[Entries taken from a collection]
──────────
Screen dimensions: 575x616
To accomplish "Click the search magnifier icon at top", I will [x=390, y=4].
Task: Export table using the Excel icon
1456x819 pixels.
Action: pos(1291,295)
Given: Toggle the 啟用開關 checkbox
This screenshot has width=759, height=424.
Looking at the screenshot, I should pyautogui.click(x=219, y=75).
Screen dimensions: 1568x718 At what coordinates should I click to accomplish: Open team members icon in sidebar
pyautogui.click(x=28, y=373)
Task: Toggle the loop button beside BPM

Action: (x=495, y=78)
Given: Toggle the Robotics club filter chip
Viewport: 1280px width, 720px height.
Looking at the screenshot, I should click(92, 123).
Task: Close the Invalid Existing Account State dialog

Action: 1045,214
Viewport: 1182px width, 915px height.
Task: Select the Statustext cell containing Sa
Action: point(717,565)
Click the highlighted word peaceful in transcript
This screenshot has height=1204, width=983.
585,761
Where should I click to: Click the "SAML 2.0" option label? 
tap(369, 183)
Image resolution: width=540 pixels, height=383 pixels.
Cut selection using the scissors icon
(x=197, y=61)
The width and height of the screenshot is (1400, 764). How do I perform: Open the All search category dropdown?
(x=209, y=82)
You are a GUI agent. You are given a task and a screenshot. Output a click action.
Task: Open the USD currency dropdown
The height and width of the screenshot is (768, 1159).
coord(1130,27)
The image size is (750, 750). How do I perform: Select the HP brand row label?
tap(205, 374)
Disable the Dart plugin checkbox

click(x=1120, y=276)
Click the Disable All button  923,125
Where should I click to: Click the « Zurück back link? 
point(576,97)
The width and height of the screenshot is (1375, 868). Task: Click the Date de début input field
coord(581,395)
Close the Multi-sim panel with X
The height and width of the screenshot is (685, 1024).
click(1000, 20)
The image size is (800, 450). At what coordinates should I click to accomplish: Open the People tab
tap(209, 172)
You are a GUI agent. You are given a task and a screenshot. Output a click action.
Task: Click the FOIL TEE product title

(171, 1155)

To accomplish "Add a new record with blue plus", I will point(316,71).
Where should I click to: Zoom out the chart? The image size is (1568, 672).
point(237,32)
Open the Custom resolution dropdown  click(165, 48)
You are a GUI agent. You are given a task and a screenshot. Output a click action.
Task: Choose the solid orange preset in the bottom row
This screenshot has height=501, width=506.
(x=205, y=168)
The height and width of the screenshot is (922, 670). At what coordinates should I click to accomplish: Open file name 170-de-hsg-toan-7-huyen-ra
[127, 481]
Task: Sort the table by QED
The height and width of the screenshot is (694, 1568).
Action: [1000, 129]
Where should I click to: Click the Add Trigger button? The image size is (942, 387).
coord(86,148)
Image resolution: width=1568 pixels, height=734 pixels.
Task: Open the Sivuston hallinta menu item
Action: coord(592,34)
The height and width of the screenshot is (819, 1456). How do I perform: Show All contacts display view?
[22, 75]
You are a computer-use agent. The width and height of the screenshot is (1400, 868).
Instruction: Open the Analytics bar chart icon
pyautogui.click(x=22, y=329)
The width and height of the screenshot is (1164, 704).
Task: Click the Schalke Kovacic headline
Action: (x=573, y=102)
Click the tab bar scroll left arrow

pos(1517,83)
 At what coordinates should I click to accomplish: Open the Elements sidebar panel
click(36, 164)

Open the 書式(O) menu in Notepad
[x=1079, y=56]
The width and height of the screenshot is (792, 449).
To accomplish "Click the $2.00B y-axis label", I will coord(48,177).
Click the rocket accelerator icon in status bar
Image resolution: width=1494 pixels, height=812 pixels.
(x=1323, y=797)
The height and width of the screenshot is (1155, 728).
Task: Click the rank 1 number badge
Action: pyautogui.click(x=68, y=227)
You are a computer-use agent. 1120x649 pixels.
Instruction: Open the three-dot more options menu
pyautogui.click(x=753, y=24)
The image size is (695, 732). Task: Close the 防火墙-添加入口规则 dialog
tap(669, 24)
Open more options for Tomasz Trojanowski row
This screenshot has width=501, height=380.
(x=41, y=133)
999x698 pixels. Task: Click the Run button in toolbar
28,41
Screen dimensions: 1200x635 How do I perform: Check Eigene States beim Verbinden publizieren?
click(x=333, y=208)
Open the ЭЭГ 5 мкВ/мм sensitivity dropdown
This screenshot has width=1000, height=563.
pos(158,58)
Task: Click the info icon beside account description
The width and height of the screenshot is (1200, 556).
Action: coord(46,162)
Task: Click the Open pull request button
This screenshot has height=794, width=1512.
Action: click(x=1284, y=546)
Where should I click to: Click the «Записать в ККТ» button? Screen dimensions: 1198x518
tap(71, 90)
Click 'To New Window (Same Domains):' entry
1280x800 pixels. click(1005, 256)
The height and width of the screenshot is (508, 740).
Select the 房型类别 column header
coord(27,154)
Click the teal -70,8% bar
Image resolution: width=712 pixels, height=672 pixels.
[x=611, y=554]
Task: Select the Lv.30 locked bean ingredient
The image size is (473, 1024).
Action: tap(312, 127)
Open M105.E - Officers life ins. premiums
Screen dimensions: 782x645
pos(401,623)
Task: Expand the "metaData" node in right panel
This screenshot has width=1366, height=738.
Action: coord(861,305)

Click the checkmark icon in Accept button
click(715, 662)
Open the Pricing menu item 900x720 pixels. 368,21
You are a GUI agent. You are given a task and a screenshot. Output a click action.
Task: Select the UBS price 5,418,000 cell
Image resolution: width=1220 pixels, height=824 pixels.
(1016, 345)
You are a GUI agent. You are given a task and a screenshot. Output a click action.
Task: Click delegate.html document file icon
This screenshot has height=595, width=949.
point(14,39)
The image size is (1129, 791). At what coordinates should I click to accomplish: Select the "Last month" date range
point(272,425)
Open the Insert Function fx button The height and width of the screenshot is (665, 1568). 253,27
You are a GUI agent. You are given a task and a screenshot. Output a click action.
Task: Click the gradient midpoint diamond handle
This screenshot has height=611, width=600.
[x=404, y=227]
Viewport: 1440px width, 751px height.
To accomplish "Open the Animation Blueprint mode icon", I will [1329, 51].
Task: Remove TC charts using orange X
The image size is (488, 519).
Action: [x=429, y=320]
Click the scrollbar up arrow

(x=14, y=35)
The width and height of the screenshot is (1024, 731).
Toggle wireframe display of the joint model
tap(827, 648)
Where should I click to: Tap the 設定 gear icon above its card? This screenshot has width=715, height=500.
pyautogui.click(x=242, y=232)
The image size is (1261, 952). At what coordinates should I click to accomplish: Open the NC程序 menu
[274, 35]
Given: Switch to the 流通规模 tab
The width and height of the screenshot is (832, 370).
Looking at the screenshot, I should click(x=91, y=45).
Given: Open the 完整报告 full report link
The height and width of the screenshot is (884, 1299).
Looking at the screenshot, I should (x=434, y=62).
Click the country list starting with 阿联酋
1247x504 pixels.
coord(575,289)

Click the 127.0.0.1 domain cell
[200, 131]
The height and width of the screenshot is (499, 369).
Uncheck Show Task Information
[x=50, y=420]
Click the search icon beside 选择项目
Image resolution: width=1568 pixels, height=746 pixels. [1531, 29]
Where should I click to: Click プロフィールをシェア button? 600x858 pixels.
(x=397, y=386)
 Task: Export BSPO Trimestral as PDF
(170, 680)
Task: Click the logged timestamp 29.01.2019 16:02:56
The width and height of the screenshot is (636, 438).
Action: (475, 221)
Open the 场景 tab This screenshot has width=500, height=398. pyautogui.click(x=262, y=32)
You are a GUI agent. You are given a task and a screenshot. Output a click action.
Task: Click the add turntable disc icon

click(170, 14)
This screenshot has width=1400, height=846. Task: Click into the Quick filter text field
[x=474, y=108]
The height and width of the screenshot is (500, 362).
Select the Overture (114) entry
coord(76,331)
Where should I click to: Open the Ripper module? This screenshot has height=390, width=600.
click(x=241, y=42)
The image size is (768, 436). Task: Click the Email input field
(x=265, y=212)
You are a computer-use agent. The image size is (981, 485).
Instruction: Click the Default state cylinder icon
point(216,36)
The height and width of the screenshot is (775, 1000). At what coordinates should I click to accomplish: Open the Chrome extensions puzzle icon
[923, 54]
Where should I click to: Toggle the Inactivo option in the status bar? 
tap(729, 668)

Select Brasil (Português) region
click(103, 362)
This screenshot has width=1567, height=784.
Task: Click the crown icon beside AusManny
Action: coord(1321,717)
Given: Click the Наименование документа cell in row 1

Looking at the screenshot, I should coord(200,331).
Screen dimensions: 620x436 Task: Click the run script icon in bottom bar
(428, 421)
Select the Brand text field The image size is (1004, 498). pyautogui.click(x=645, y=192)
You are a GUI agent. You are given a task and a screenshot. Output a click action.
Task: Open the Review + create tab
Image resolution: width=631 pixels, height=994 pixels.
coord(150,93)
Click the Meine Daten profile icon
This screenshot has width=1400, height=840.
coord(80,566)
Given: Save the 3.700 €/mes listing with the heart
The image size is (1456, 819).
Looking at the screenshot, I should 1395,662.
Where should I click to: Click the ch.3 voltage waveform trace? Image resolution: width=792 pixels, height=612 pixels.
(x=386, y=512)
──────────
What the exercise asks
Copy every line of the data that holds the string "orange".

Reply to the exercise
Task: Choose the solid orange preset in the bottom row
Task: Remove TC charts using orange X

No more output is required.